Empat Saksi Ahli Tegaskan Kerugian Keuangan Negara hanya Bisa Dinyatakan oleh BPK
Sesuai dengan SEMA Nomor 4 Tahun 2016 dan Putusan MK Nomor 25/PUU-XIV/2016 terungkap dalam sidang praperadilan Rektor Unud
Foto: Empat Saksi Ahli yang dihadirkan Tim Kuasa Hukum Unud memberikan keterangannya dalam lanjutan sidang praperadilan terkait penetapan status tersangka Rektor Universitas Udayana (Unud) Prof. I Nyoman Gde Antara dalam kasus dugaan korupsi dana SPI Unud di ruang sidang Cakra PN Denpasar, Kamis (27/4/2023). (Kolase: BB/Db)
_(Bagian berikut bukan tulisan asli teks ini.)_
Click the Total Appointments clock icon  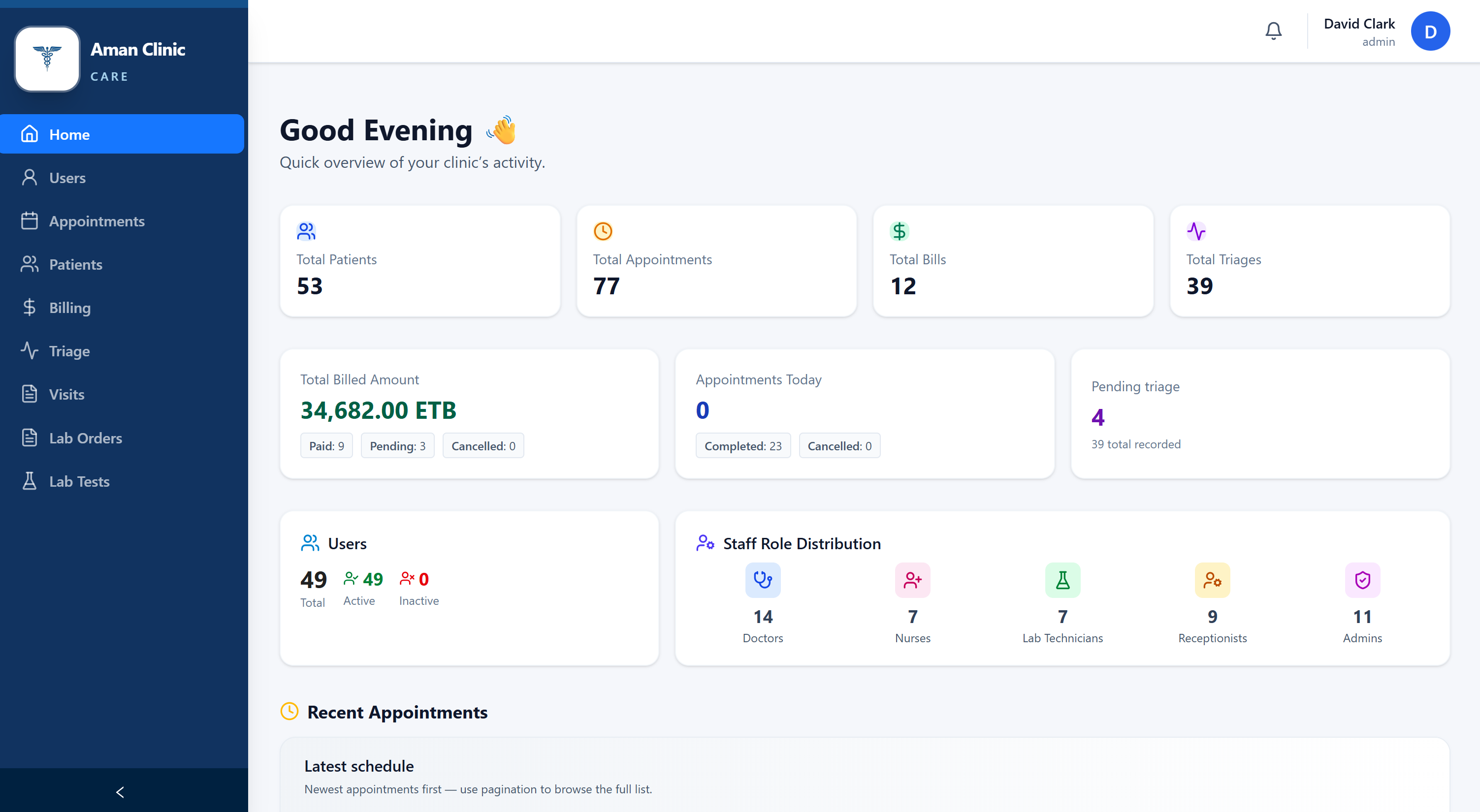pyautogui.click(x=603, y=231)
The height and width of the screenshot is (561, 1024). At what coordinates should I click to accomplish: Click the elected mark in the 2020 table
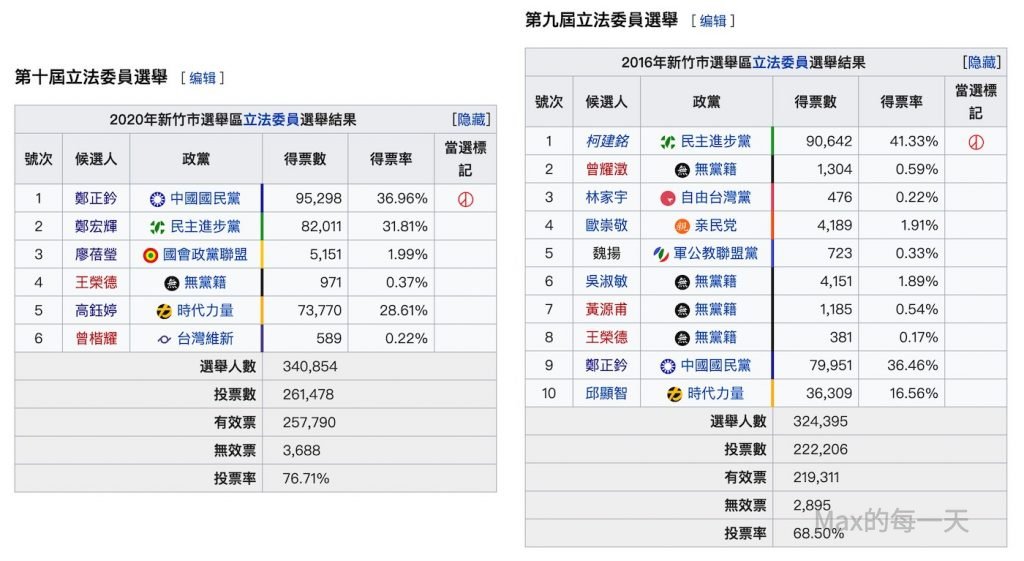coord(465,199)
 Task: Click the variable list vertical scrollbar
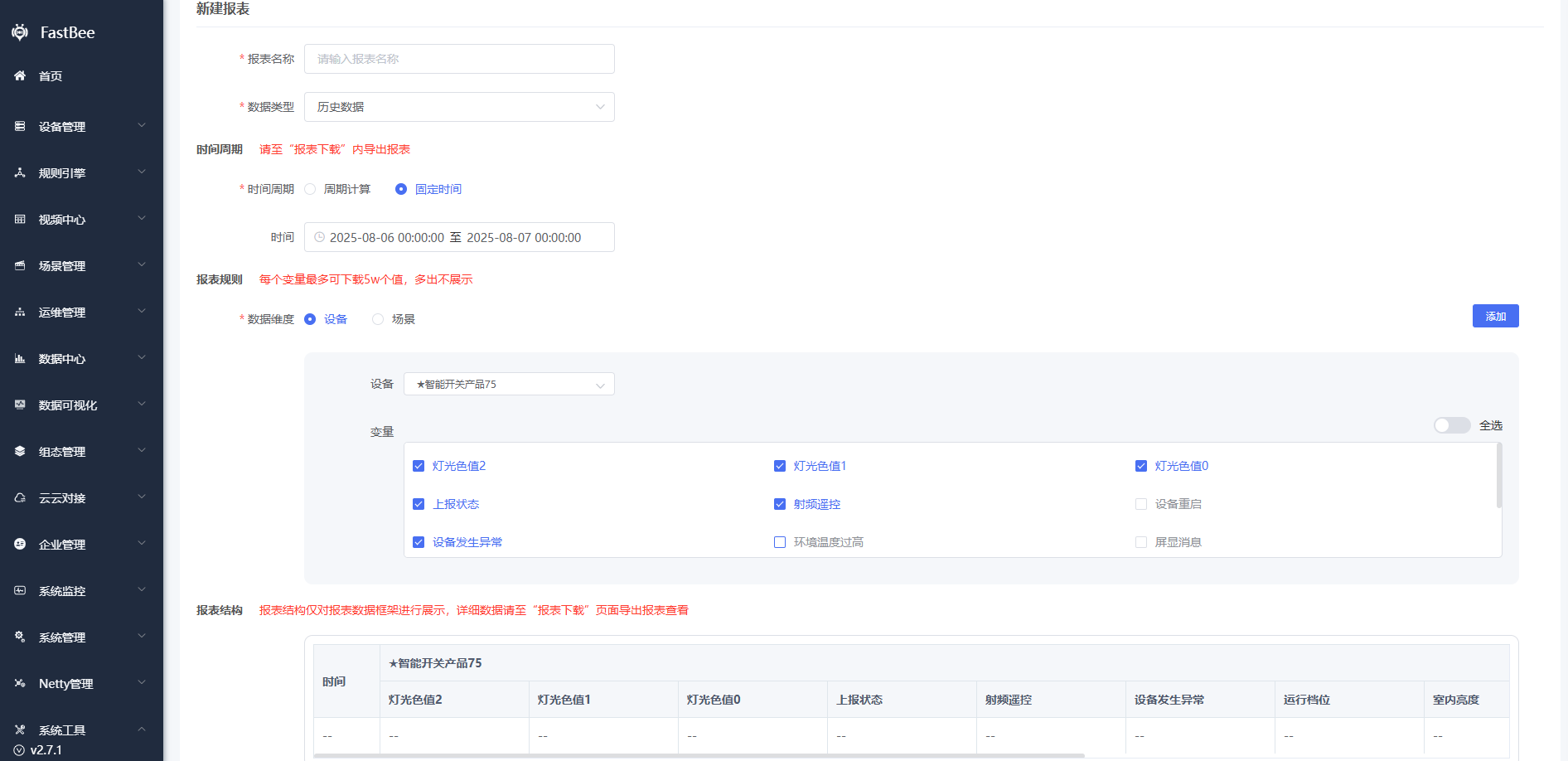(1498, 476)
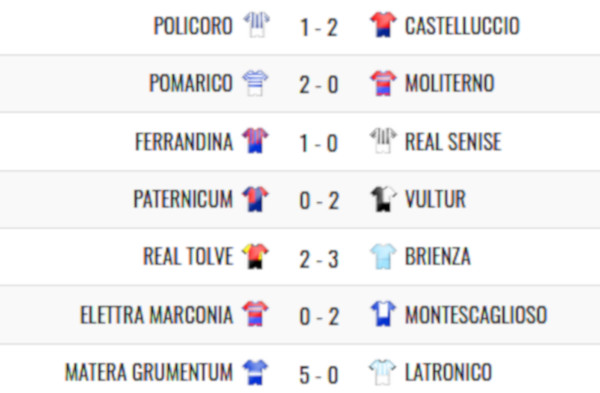Click the Moliterno jersey icon
Image resolution: width=600 pixels, height=393 pixels.
[383, 83]
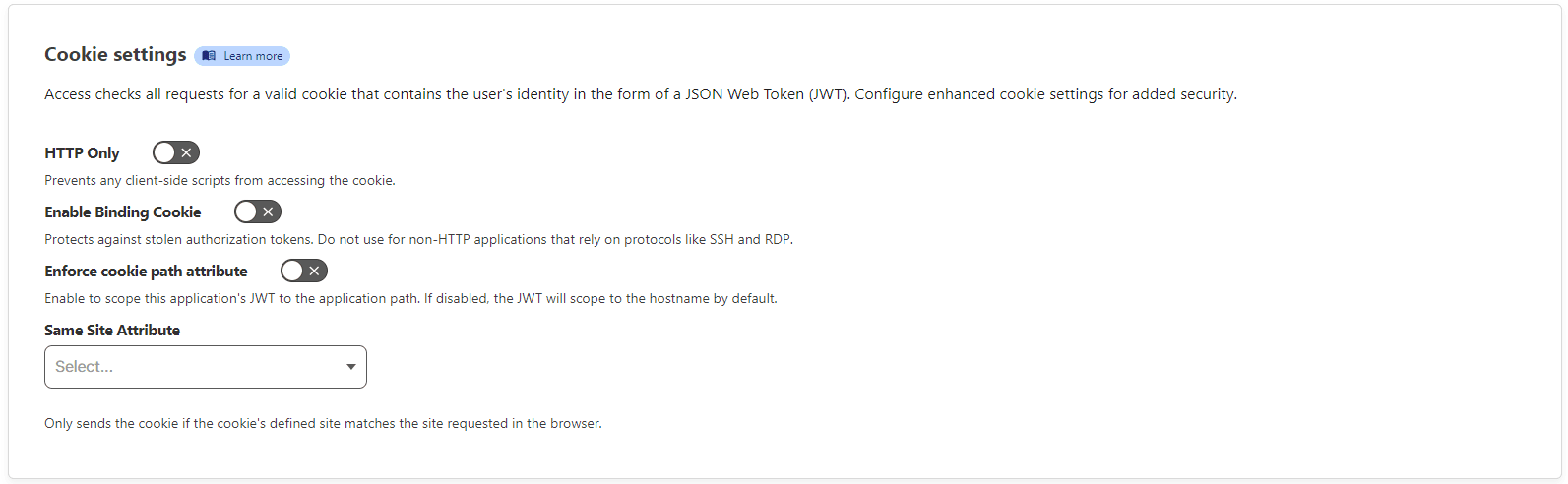The height and width of the screenshot is (484, 1568).
Task: Open the Learn more link
Action: (242, 56)
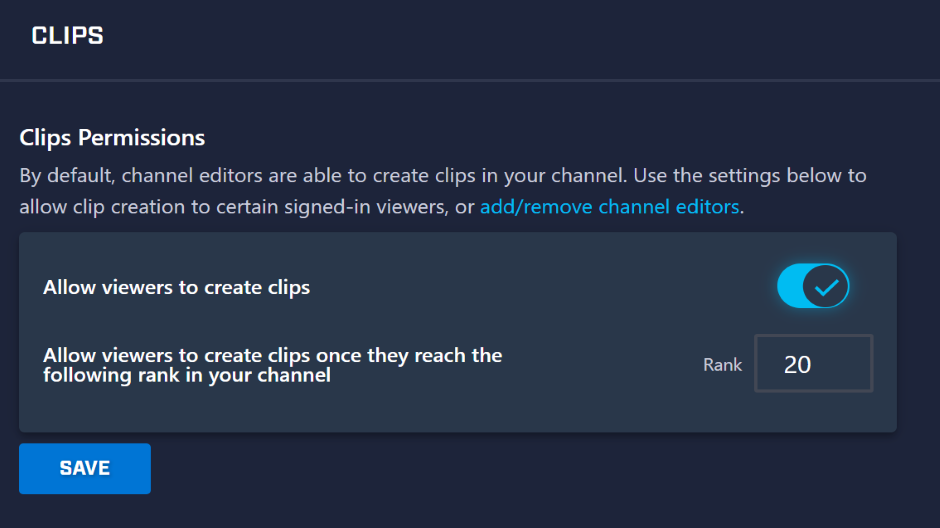Click the checkmark knob on the clips switch

tap(826, 286)
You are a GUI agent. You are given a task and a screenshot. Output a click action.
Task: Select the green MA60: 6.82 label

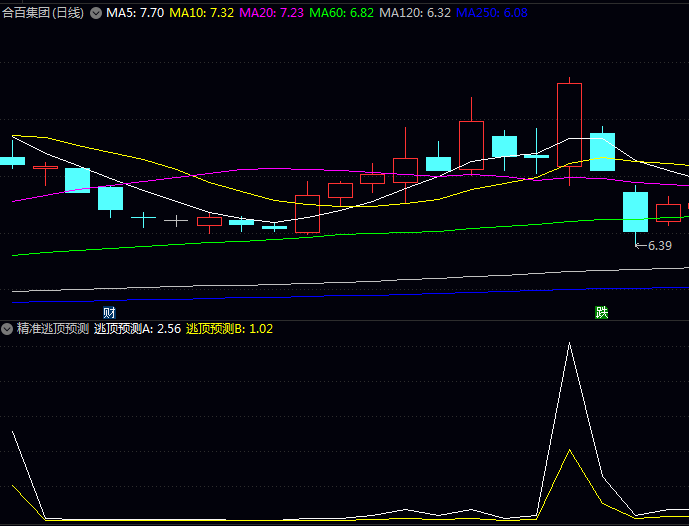[x=341, y=13]
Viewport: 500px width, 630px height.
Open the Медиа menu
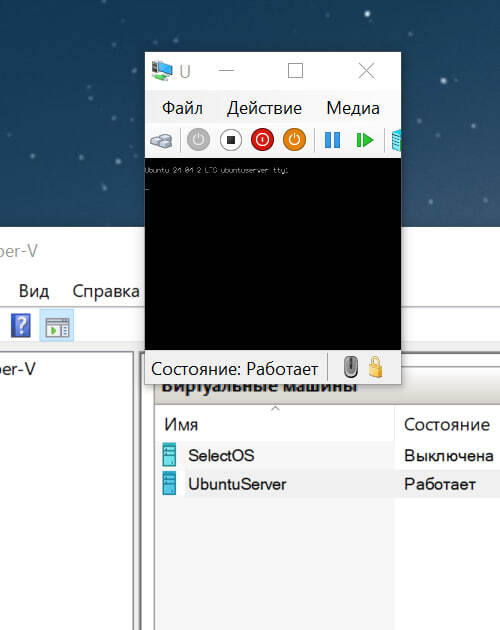(x=353, y=108)
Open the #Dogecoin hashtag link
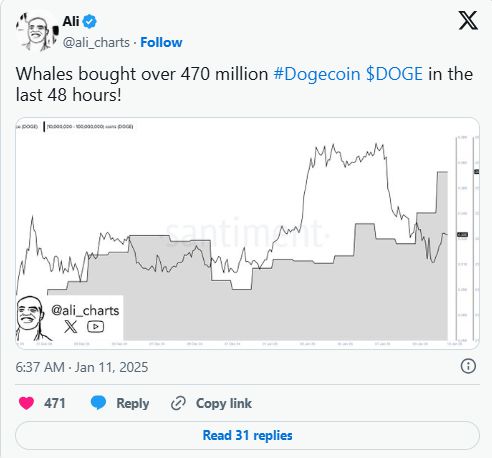 pos(317,74)
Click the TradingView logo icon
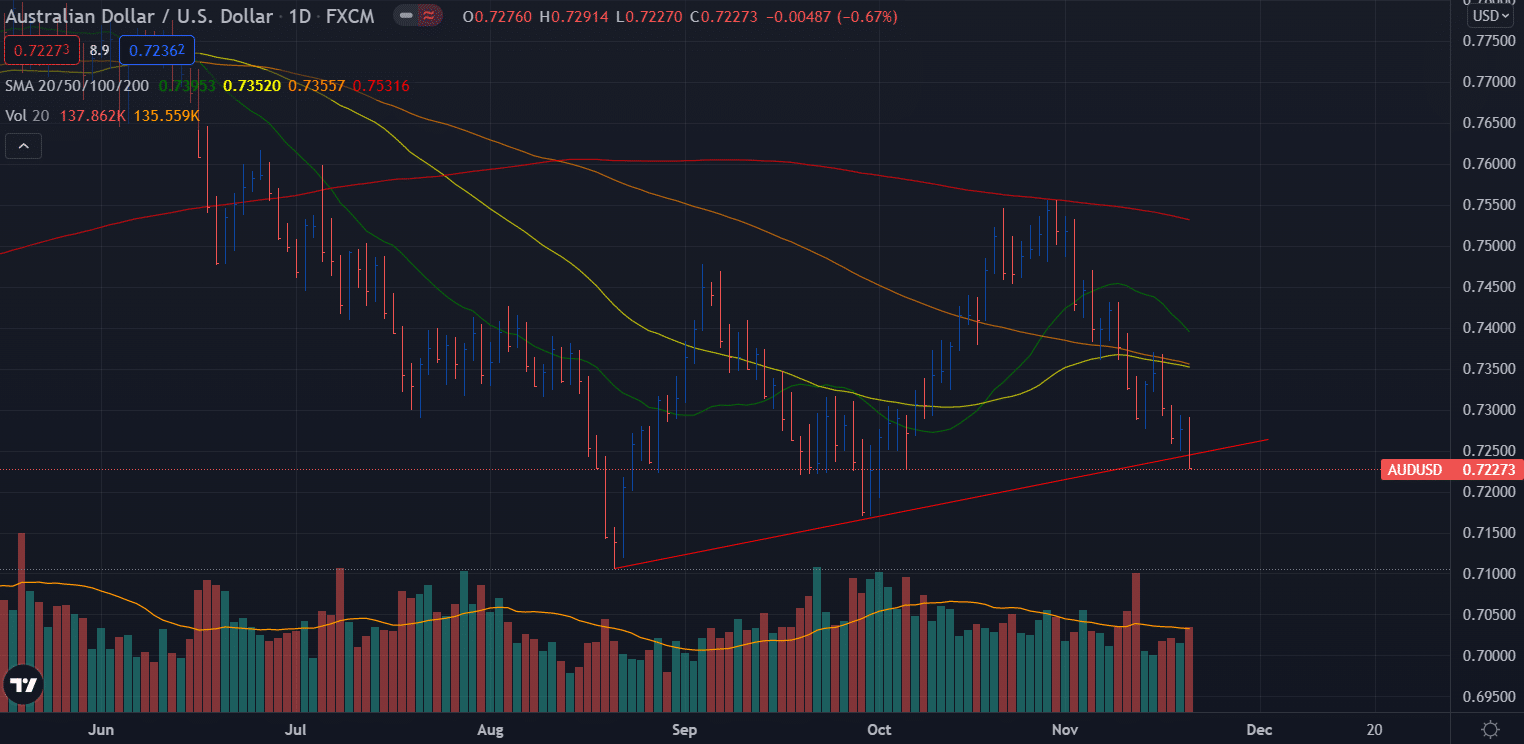This screenshot has width=1524, height=744. point(22,686)
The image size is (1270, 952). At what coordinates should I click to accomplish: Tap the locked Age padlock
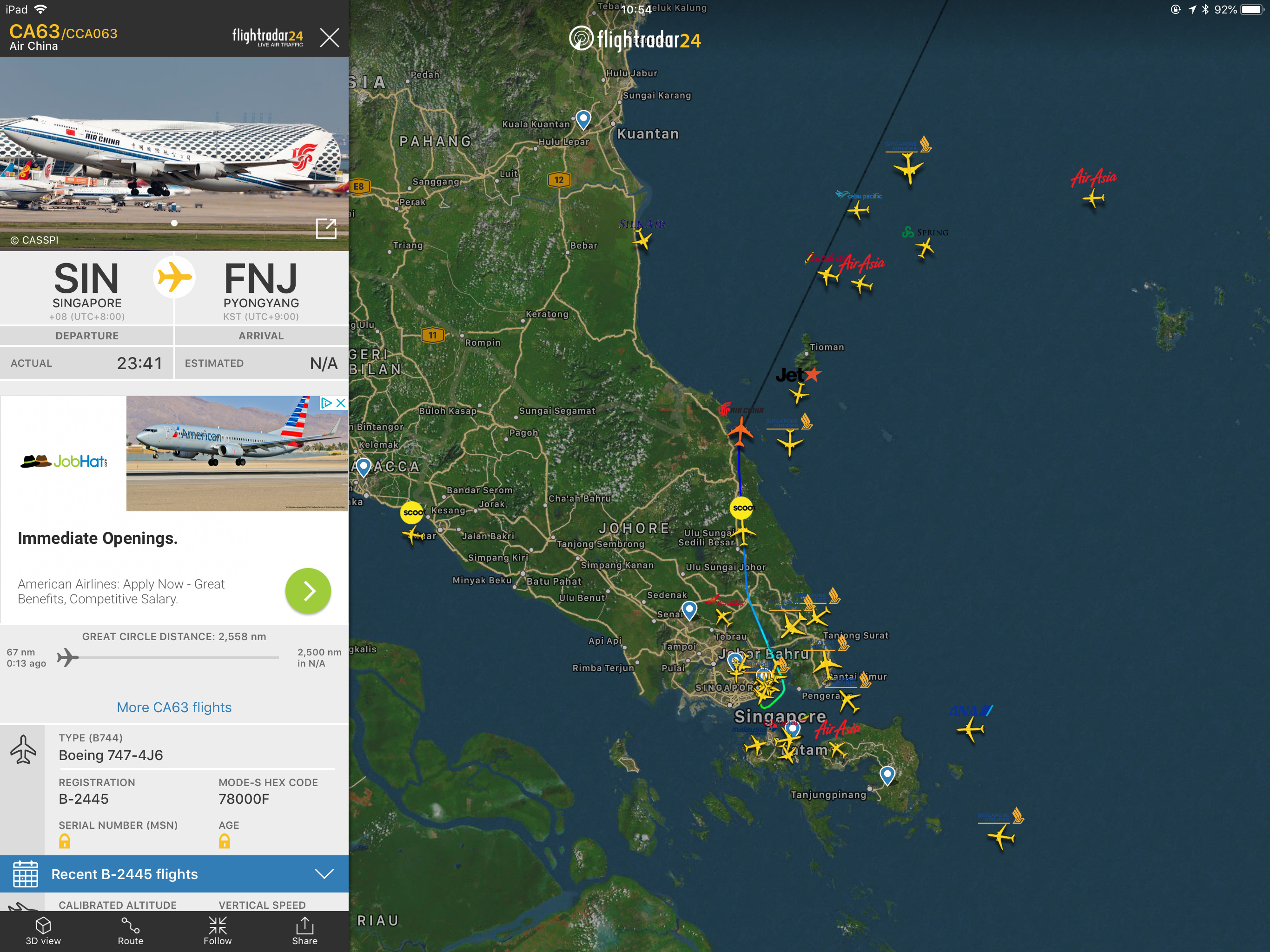coord(225,841)
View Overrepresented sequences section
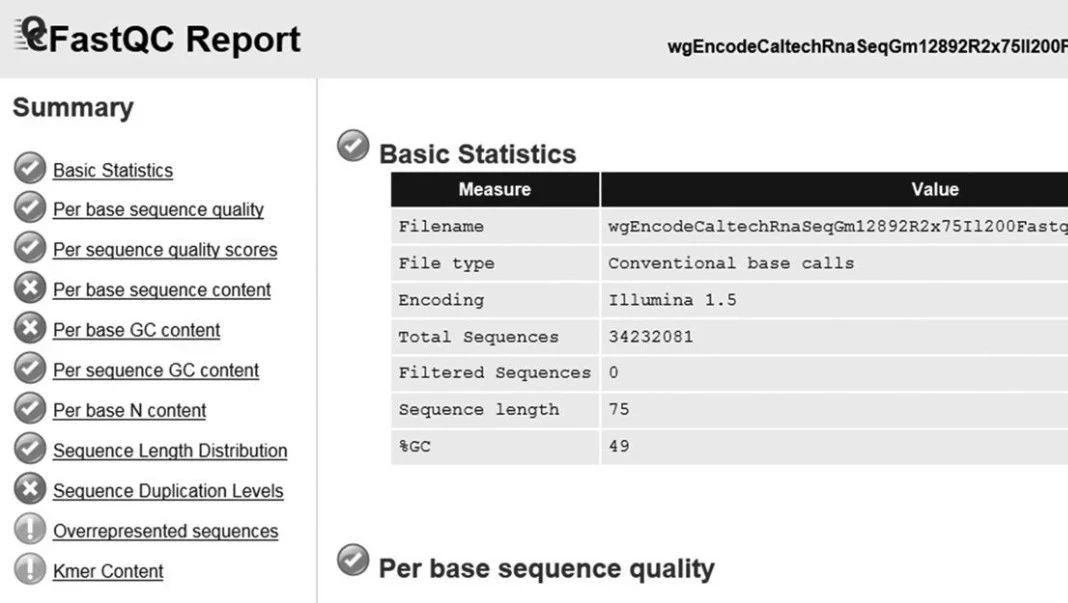This screenshot has height=603, width=1068. coord(165,531)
Denpasar | barometerbali – Lanjutan sidang praperadilan terkait penetapan status tersangka Rektor Universitas Udayana (Unud) Prof. I Nyoman Gde Antara dalam kasus dugaan korupsi dana SPI (Sumbangan Pengembangan Institusi) Unud kali ini menghadirkan empat orang Saksi Ahli. Semuanya sepakat dan menegaskan hanya audit BPK yang berwenang menyatakan ada kerugian keuangan negara bukan penyidik atau pihak kejaksaan. Demikian terungkap dalam persidangan yang berlangsung di ruang sidang Cakra dengan Hakim Tunggal Agus Akhyudi di PN Denpasar, Kamis (27/4/2023).
Keempat Saksi Ahli kompak menyatakan jikapun ada temuan kerugian keuangan negara dari hasil audit BPK bukan serta merta artinya ada tindak pidana korupsi karena pertanggungjawaban hukumnya bisa saja pidana (pidana korupsi), perdata ataupun administratif.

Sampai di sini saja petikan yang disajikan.